OpenAI’s records show it worked with a completely different actor, and it pulled the voice, called Sky, from its product. In June, it said it would delay the launch of voice mode to conduct more safety testing. The new voice mode launching Tuesday does not include the Sky voice, an OpenAI spokesperson confirmed.
Tech companies have worked to make conversational AI chatbots for years. Amazon’s Alexa and Apple’s Siri are ubiquitous and used by millions of people to set timers and look up the weather but aren’t capable enough for complex tasks. Now, OpenAI, Google, Microsoft, Apple and a host of other tech companies are trying to use breakthroughs in generative AI to finally build the kind of assistant that has been a fixture of science fiction for decades.
OpenAI’s fans and customers have clamored for the voice mode, with some complaining online when the company delayed the launch in June. The new feature will be available to a small number of users at first, and the company will gradually open it up to all of OpenAI’s paying customers by the fall.

■ ■ ■

__Exercise set__
1. According to the article on OpenAI's voice mode, by when will the company open the new feature to all of its paying customers?
2. Do these statements agree with the article on OpenAI's voice mode? Answer yes or no for each, quoting the words of the article that decide it.
(a) The new voice mode launching Tuesday includes the Sky voice.
(b) Amazon's Alexa and Apple's Siri are capable enough for complex tasks.
(c) In June, OpenAI said it would delay the launch of voice mode for more safety testing.
The listing has nothing to do with the article on OpenAI's voice mode.

__Supplied data__
■ ■ ■

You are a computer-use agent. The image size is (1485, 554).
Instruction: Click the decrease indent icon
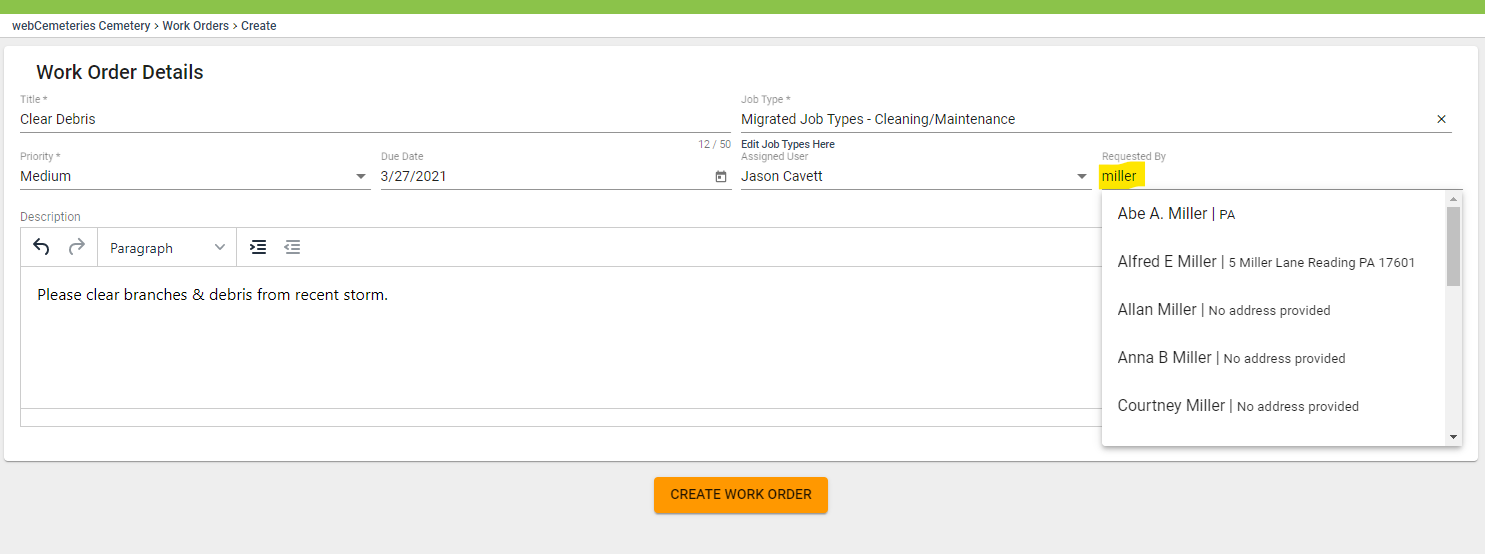(292, 247)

■ ■ ■

__Solutions to the problems__
1. By the fall.

2.
(a) No: "The new voice mode launching Tuesday does not include the Sky voice"
(b) No: "aren’t capable enough for complex tasks"
(c) Yes: "In June, it said it would delay the launch of voice mode to conduct more safety testing."